По правде говоря, Гаэтано Казанова в этом квартале знала каждая собака: он не пользовался хорошей репутацией и считался субъектом сомнительных нравственных устоев. Родившись в Парме в 1697 году и прибыв в Венецию году в 1723-м, он поступил актером в театр Сан-Самуэле, принадлежавший богатому патрицианскому семейству Гримани. По всей видимости, всем в приходе была известна (возможно, он сам неосторожно и бестактно этим хвалился) история его шумного романа с актрисой Джо-ванной Беноцци, побывавшей замужем за Франческо Баллетти и Франческо Кальдерони. Следуя за этой артисткой по прозвищу Фраголетта (Клубничка), Гаэтано и оставил в 1715 году Парму и свою семью и стал танцовщиком, потом актером. Не будем ставить под сомнение соблазнительность и талант Фраголетты, которая, по словам самого Гольдони, была неподражаема в амплуа субретки, но все же она, родившись в 1662 году, была на 35 лет старше своего молодого любовника. Встретив в 1748 году в Мантуе бывшую актрису, которая двадцатью пятью годами раньше была любовницей его отца, Казанова создал ужасный, убийственный ее портрет: «Ее убор не поразил меня так, как она сама. Несмотря на морщины, она белилась и румянилась; сурьмила брови. Открывала взгляду половину своей дряблой груди, которая вызывала отвращение именно потому, что показывала, чем была когда-то, и две вставные челюсти. Ее прическа была всего-навсего париком, плохо прилегавшим на лбу и висках; руки ее дрожали так, что и мои затряслись, когда я их пожал. Я с ужасом видел следы уродливой старости на лице, которое некогда привлекало любовников, прежде чем увянуть от времени. Выводило же меня из себя детское бесстыдство, с каким отрицалось время и выставлялись мнимые прелести» (I, 451).

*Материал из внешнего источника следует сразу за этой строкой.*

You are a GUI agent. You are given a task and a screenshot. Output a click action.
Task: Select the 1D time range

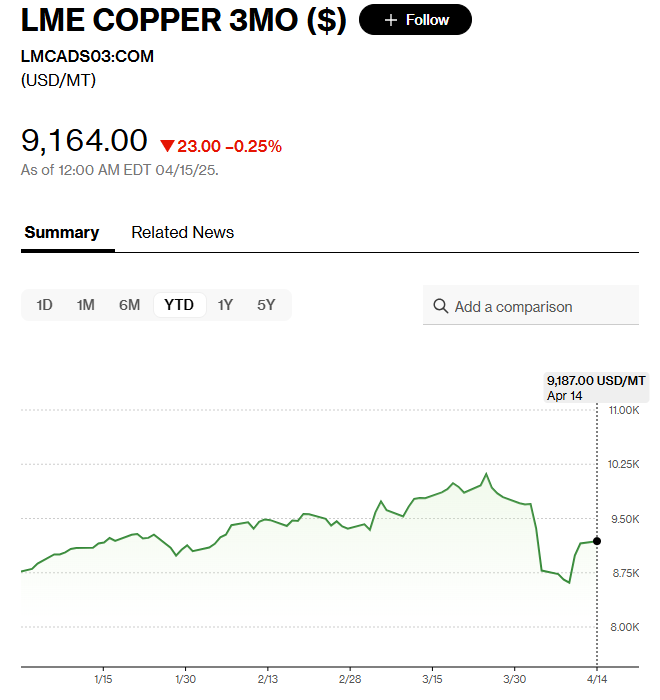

Страшное обвинение! Однако, если верить Карло Гольдони, также видевшему ее в Мантуе в апреле того же 1748 года, Фраголетта «в свои восемьдесят пять лет еще сохранила следы красоты и довольно живые и острые проблески ума». Если Казанова присочиняет, то, несомненно, потому, что сводит старые счеты со своим детством, со своими родителями, с первой подругой своего отца. Он уже отмечал, что во времена своей любви к театральной субретке его отец выделялся «своими нравами еще в большей степени, чем своим талантом». Надо думать, что положение молодого титулованного любовника стареющей актрисы, которой уже далеко за пятьдесят, вызывало пересуды у публики, более позабавленной, чем действительно возмущенной. То ли из непостоянства, то ли от ревности, скорее же всего просто-напросто от отвращения, он бросил ее и уехал в Венецию, хотя с театром не расстался. Несмотря на все свои торжественные обещания теще никогда не заставлять супругу выходить на подмостки, он вскоре и ее увлек на это поприще. Едва ли год прошел после рождения Джакомо, как его мать передала ребенка бабушке, отправившись с мужем в Лондон, где состоялся ее дебют. Вернувшись в Венецию, она играла в театре Сан-Самуэле.